Task objective
Extract the line that contains "Screen dimensions: 1406x245" and every line after it through the end of the records below, exactly as written, leaving out any pictures.
■ ■ ■ ■
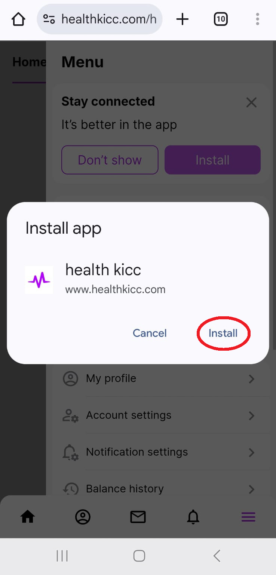Tap the home icon in bottom navigation
The image size is (276, 575).
click(x=28, y=517)
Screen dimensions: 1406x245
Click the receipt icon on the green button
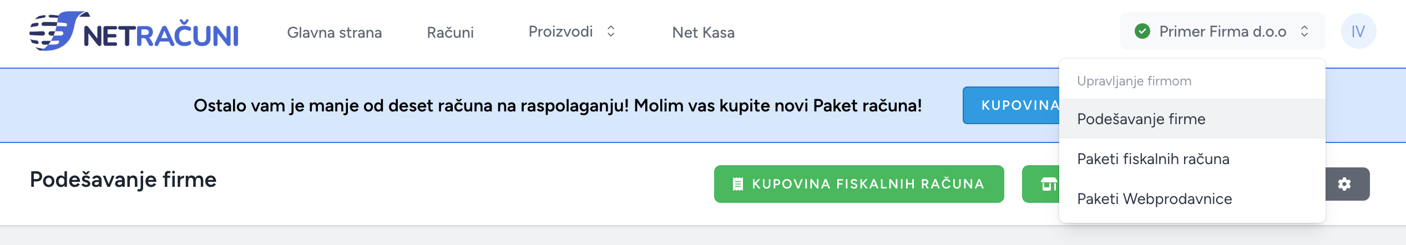(737, 184)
■ ■ ■ ■
Answer below
Screen dimensions: 1406x245
Click the receipt icon on the green button
(737, 184)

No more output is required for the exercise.